* SEITENTEXT *
Die Animal Liberation Front (ALF), die Tierbefreiungsfront, ist der deutsche Ableger des, nach eigenen Angaben, 1976 in Großbritannien gebildeten Netzwerks von radikalen linksautonomen Tierschützern. Gewalt gegen Sachen – nicht gegen Menschen – halten sie für legitim. Einbrüche in Schweinemastanlagen, Zerstörung von Hochsitzen, das Zerschneiden von Pelzjacken gehört zum Repertoire der Tierrechtler. Am 30. November 2018 brannten sie vermutlich eine Geflügelmastanlage für bis zu 40.000 Hühner in Altenwahlingen (bei Walsrode) nieder. Tiere befanden sich zum Zeitpunkt des Feuers nicht in der Anlage. Die Walsroder Zeitung berichtet, daß „vieles auf einen Brandanschlag von militanten Tierschützern“ hindeute. So wurde an der Anlage ein Graffito mit der Aufschrift: „Stop Capitalism“ und „ALF“ gefunden. Die Polizei ermittelt noch.

* AUFGABEN *
**a)** Beantworte anhand des Textes über die Tierbefreiungsfront:
(i) In welchem Jahr wurde das Netzwerk nach eigenen Angaben gebildet?
(ii) Für wie viele Hühner war die Geflügelmastanlage in Altenwahlingen ausgelegt?
(iii) Welche Zeitung berichtete über den Brand?
**b)** Liste alle Handlungen auf, die der Text über die Tierbefreiungsfront zum Repertoire der Tierrechtler zählt.
**c)** Schreib aus dem Text über die Tierbefreiungsfront den Abschnitt von „Die Animal Liberation“ bis „Polizei ermittelt noch.“ wortgetreu ab.
Die Daten spielen hierfür keine Rolle.

* ERFASSTE DATEN *
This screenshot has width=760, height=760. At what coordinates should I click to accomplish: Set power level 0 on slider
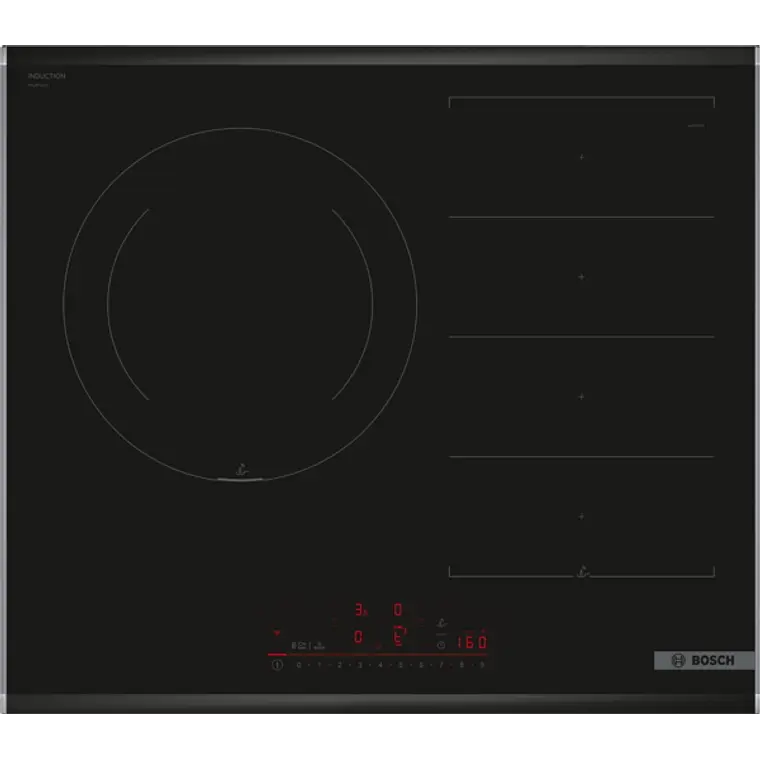click(x=299, y=664)
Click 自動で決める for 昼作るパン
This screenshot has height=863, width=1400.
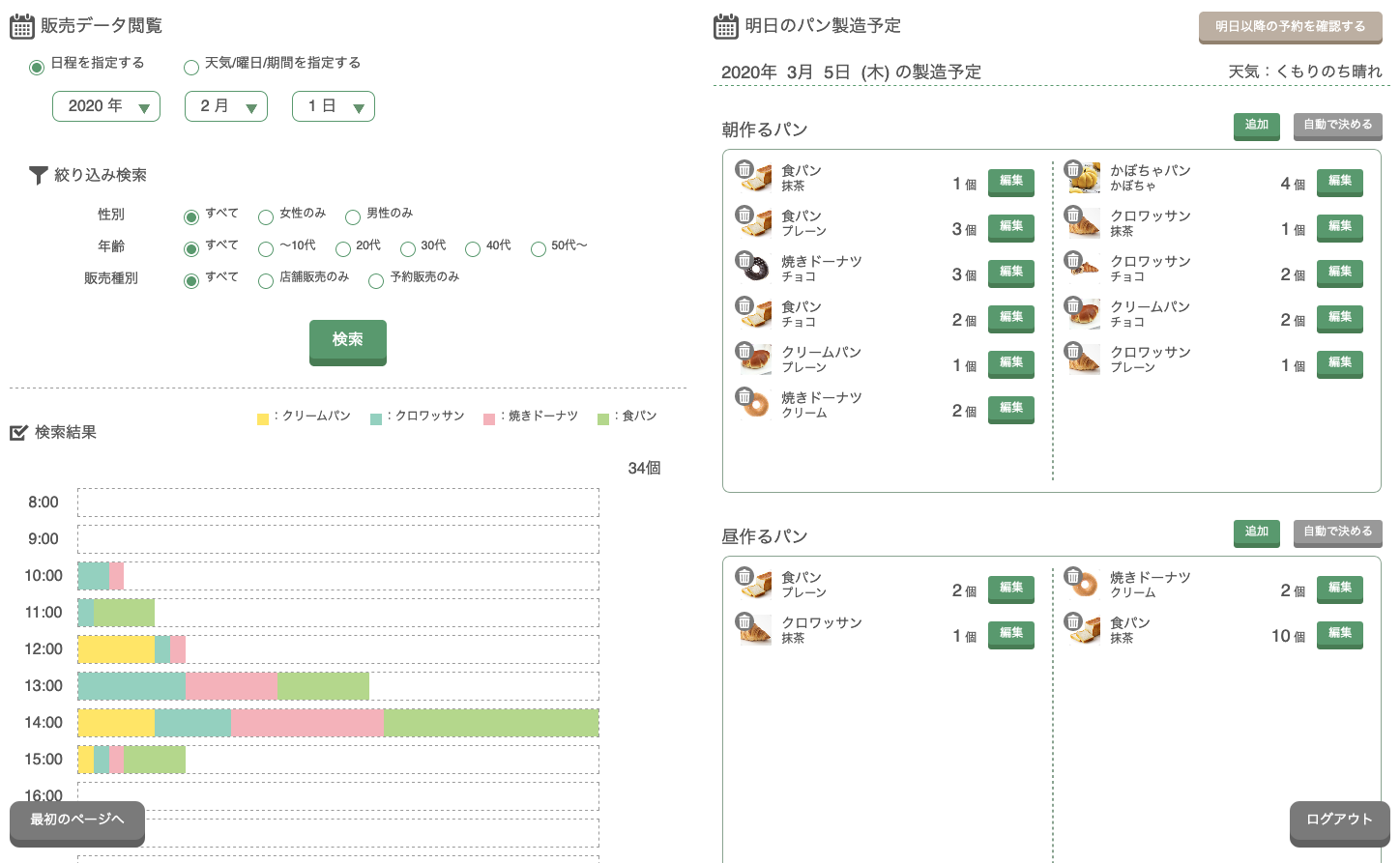pos(1337,532)
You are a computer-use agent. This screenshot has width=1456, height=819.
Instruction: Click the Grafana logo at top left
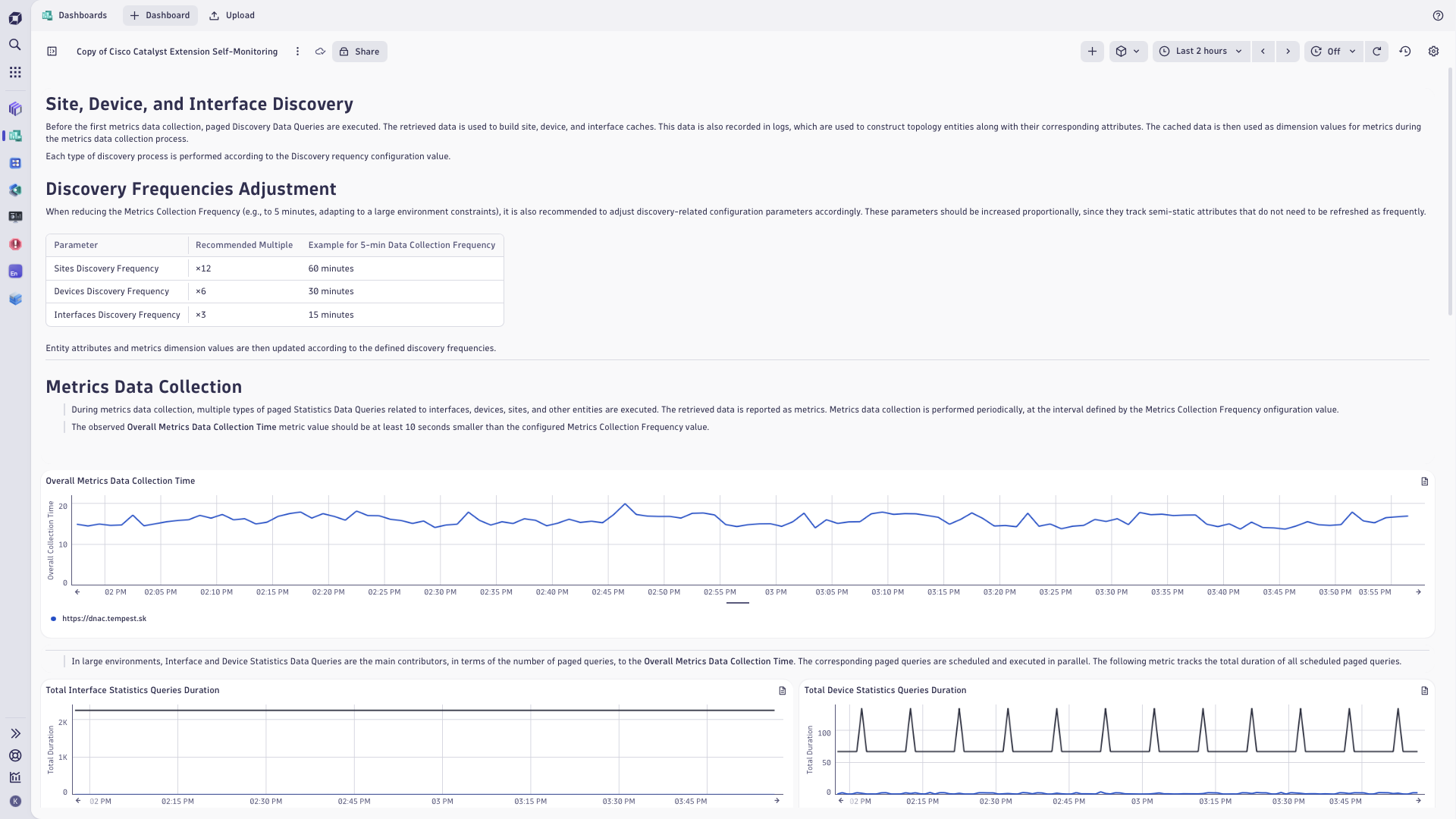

* ANTWORTEN *
**a)**
(i) 1976
(ii) Für bis zu 40.000 Hühner
(iii) Die Walsroder Zeitung

**b)**
- Einbrüche in Schweinemastanlagen
- Zerstörung von Hochsitzen
- Zerschneiden von Pelzjacken

**c)**
Die Animal Liberation Front (ALF), die Tierbefreiungsfront, ist der deutsche Ableger des, nach eigenen Angaben, 1976 in Großbritannien gebildeten Netzwerks von radikalen linksautonomen Tierschützern. Gewalt gegen Sachen – nicht gegen Menschen – halten sie für legitim. Einbrüche in Schweinemastanlagen, Zerstörung von Hochsitzen, das Zerschneiden von Pelzjacken gehört zum Repertoire der Tierrechtler. Am 30. November 2018 brannten sie vermutlich eine Geflügelmastanlage für bis zu 40.000 Hühner in Altenwahlingen (bei Walsrode) nieder. Tiere befanden sich zum Zeitpunkt des Feuers nicht in der Anlage. Die Walsroder Zeitung berichtet, daß „vieles auf einen Brandanschlag von militanten Tierschützern“ hindeute. So wurde an der Anlage ein Graffito mit der Aufschrift: „Stop Capitalism“ und „ALF“ gefunden. Die Polizei ermittelt noch.